[Questions]
- a) Answer these questions from the passage on cutting government spending, one line per answer:
(i) Which president doubled the federal budget?
(ii) At what percentage of GDP does cut-cap-balance cap federal spending?
(iii) Which plan suggests cutting spending indiscriminately across the board?
- b) Reproduce the part of the passage on cutting government spending that opens with the words containing "If spending cuts" and closes with "moderately sound economics.".
- c) Sum up the passage on cutting government spending in two sentences.

The debt ceiling battle on Capitol Hill appears to have led to an agreement. This is good, because the debate has been both frustrating and refreshing. It has been frustrating because it should not be this hard for responsible politiciansto do the right thing. It has been refreshing because the battle has separated the responsible from the politicians.
However, while the group of responsible debt fighters is being crystalized around the Tea Party Caucus, a new challenge is emerging: how to actually cut government spending.
Wait: A challenge? To cut spending? How hard can that be?
Harder than many people think, actually. We have to keep in mind that American politicians have virtually no experience in cutting spending. Until the Tea Party came around, the ability to cut spending was not part of a politician’s job description. On the contrary: since Thomas Jefferson doubled the federal budget, increasing spending has almost been a force of nature in American politics.
If spending cuts are done the right way they will revitalize our country, both economically and spiritually, in the same way that Reagan brought a new morning to America. However, if done the wrong way, spending cuts could harm the economy and cause an enormous political backlash.
The line between success and failure is thin, and it is defined only partly by economics. There is an ethical dimension to spending cuts that is often overlooked. Fortunately, the most politically viable plan for spending cuts actually contains an element of this ethical dimension. This plan, best known as cut-cap-balance, unifies some good basic ethics with moderately sound economics.
The ethical dimension in the plan is exhibited not in the (very modest) size of the proposed spending cuts, but in where those cuts would take place. The plan concentrates its reductions to “non-security discretionary” spending and to a limited range of mandatory programs.
This is the real strength of cut-cap-balance. Its cap on federal spending at 19.9 percent of GDP comes with genuine analytical problems (what actually counts as government spending?), but the idea to prioritize among spending programs is a sign of ethical responsibility. It is an acknowledgement of the fact that you cannot cut spending indiscriminately across the board, as suggested in the Connie Mack Penny Plan.

[Material supplied]
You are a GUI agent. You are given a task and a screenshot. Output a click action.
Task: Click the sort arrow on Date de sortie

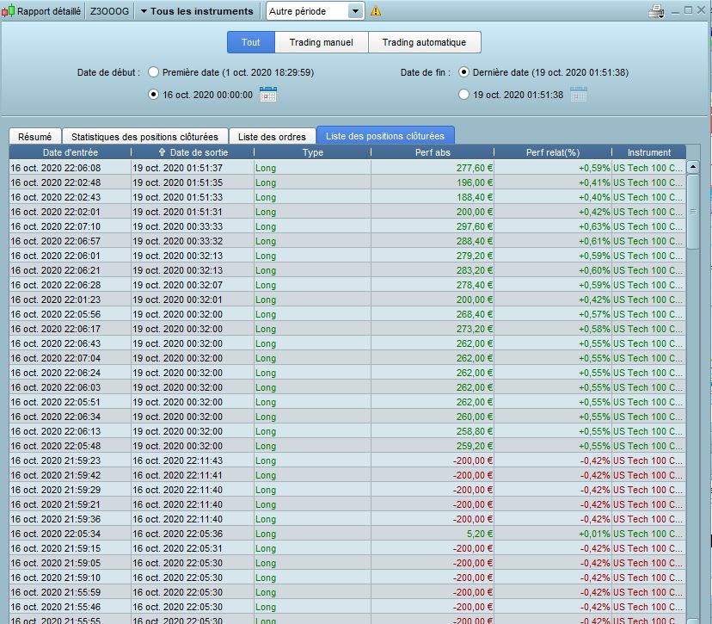[x=163, y=152]
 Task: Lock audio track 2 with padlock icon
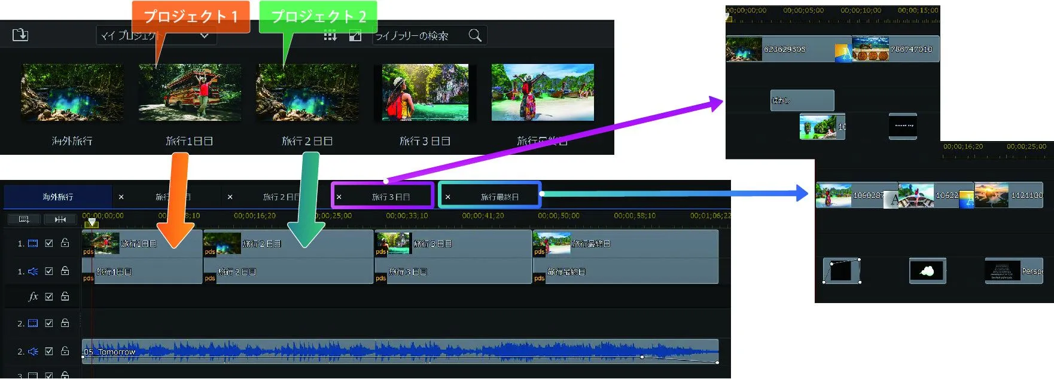(65, 351)
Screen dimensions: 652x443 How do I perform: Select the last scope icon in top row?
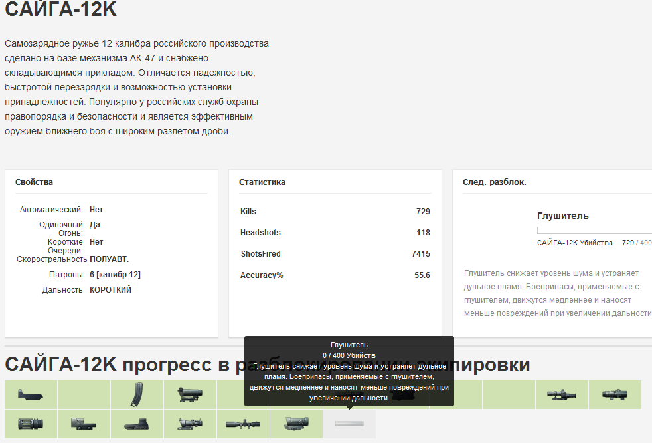click(x=615, y=394)
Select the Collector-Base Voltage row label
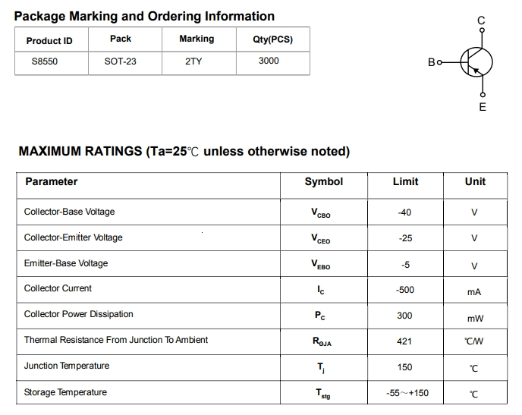This screenshot has width=522, height=415. click(69, 212)
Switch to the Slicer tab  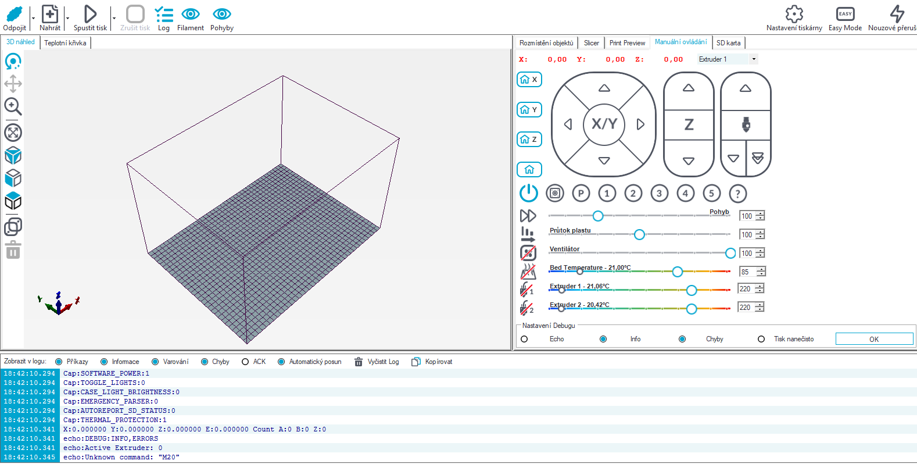592,43
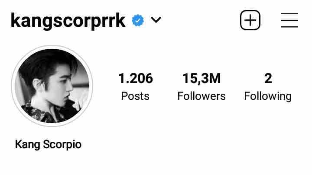Image resolution: width=312 pixels, height=175 pixels.
Task: Tap the face in profile photo
Action: [x=62, y=85]
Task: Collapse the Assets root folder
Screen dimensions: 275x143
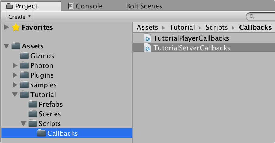Action: click(x=6, y=46)
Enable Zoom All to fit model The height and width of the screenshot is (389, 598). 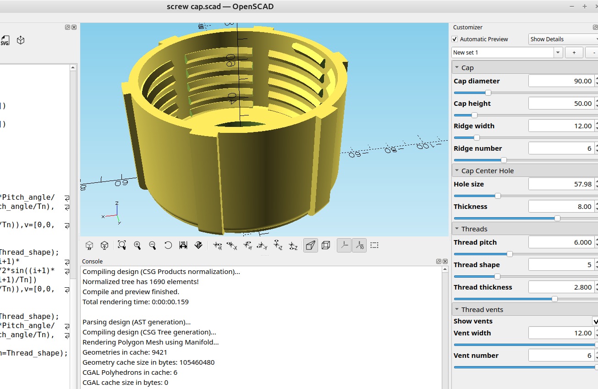tap(122, 245)
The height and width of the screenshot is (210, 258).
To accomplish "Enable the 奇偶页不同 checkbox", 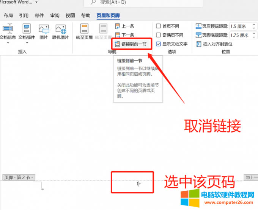I will pyautogui.click(x=159, y=35).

[Task-by-task results]
- a)
(i) Thomas Jefferson
(ii) 19.9 percent
(iii) The Connie Mack Penny Plan

- b)
If spending cuts are done the right way they will revitalize our country, both economically and spiritually, in the same way that Reagan brought a new morning to America. However, if done the wrong way, spending cuts could harm the economy and cause an enormous political backlash.
The line between success and failure is thin, and it is defined only partly by economics. There is an ethical dimension to spending cuts that is often overlooked. Fortunately, the most politically viable plan for spending cuts actually contains an element of this ethical dimension. This plan, best known as cut-cap-balance, unifies some good basic ethics with moderately sound economics.

- c) Although the debt ceiling battle appears to have led to an agreement, actually cutting government spending is a new challenge, because American politicians have virtually no experience with it, and cuts made the wrong way could harm the economy and cause an enormous political backlash. The cut-cap-balance plan unifies good basic ethics with moderately sound economics by prioritizing where cuts fall, concentrating them on non-security discretionary spending and a limited range of mandatory programs rather than cutting indiscriminately across the board.